Archive building in Loisaida means stitching together the odd artifacts that come our way. The aim of these two distinct undertakings is to reveal, restore, conserve, and increase the material lifetime of key artworks made by Loisaida residents and icons that have significantly contributed to the character, cultural organizing and aesthetic representation of the neighborhood. Funded through the Cultural Immigrant Initiative, the projects safeguard tangible cultural heritage while ensuring its accessibility to both present and future generations.
Semillero Restoration Projects aims to support the restoration of key artworks made by Loisaida residents and icons that have significantly contributed to the character, cultural organizing and aesthetic representation of the neighborhood.

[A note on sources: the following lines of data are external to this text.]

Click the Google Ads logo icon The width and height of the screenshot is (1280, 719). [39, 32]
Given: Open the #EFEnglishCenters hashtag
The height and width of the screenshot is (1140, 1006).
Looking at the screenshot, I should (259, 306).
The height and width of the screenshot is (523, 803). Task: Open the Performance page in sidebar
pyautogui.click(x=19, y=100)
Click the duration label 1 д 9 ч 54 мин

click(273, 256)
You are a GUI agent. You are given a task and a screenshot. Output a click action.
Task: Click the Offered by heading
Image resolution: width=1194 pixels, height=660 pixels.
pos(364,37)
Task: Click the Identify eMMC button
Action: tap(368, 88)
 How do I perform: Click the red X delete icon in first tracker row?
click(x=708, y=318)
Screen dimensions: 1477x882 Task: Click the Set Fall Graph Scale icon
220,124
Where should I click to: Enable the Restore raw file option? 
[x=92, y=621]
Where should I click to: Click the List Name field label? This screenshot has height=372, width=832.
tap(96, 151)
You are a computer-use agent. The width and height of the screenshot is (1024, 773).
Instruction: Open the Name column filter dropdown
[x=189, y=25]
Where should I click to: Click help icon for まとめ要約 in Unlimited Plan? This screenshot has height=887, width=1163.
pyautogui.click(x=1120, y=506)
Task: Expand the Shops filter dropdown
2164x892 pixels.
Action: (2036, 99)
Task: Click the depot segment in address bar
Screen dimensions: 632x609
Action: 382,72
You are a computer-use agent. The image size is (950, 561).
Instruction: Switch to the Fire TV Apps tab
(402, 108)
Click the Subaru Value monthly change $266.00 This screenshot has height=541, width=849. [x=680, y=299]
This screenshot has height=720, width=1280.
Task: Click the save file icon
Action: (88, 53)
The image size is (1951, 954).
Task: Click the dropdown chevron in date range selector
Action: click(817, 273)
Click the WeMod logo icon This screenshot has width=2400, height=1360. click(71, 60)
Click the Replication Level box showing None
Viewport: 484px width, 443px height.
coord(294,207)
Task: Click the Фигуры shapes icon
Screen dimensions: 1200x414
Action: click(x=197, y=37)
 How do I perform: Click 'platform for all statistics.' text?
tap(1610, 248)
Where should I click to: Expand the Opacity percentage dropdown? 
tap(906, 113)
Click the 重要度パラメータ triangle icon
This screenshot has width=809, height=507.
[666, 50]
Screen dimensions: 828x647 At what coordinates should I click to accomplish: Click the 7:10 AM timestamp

Bimbo Rivas post mortem prints
A series of extant and unpublished prints by the great Loisaida poet, playwright, community organizer, and sweat equity activist Bittman ‘Bimbo’ Rivas. Better known for his poem, for the foundational poem ‘Loisaida’ which coined the term, Bimbo Rivas also was a gifted print-artist. His family entrusted Loisaida Inc with a handful of his original tattered screens, part of a much larger body of work, and we took upon ourselves to restore them, and stitch them into the evolving archive that forms part of our community’s memory; the prints represent part of the invisible creative drive of our neighborhood, and we hope can offer a higher-resolution image of the body of work that Bimbo Rivas legated to us all.
Mauricio Trenard is our screen printing teaching artist and “restaurador” of the three decades old screens.
Carlos “Chino” Garcia, is Bimbo’s best friend and collaborator in many staple neighborhood projects – from experimenting in eco-urban initiatives, cultural organizing through street performances, to the foundation of CHARAS/ El Bohio community center- the duo has countless contributions to the lore and life-blood of Loisaida /LES.
Rolando Politi’s Winter Flowers
“The corner of East 9th Street and Avenue C looks rather naked to some local residents. But it’s not because it is February and the trees are bare. It’s because La Plaza Cultural de Armando Perez Community Garden, located on that corner, is bereft of the iconic public art project which adorned its fence. The Winter Flowers by artist Rolando Politi are down for now, but they may sprout up around again…
Before each flower was made and hung on the fence, they were hand-picked from the local waste stream by Mr. Politi. As he says, “ their reuse implies social responsibility. Ever since the Eighties, I have felt that we use an excessive amount of consumer packaging.” One of his first “solo” exhibitions was held at the original ABC no RIO and was titled “Packaging Inferno”, well before recycling became mandatory in New York City.”
– Harry Bubbins, GVSHP
Loisaida Inc. provided Politi a studio space and funding to repair each of the flowers that now make a new permanent public art installation at the Loisaida Center’s courtyard. Loisaida Inc. commissioned a short documentary about Loisaida’s Garbagia Projects, a local gleaners collective directly inspired by Rolando’s philosophy whose iconic repurposed and recycled sculptures pepper community gardens throughout Loisaida, the program uses place-based pedagogy and recycled materials to equip youth and residents in using creative strategies to address the city’s urgent issues.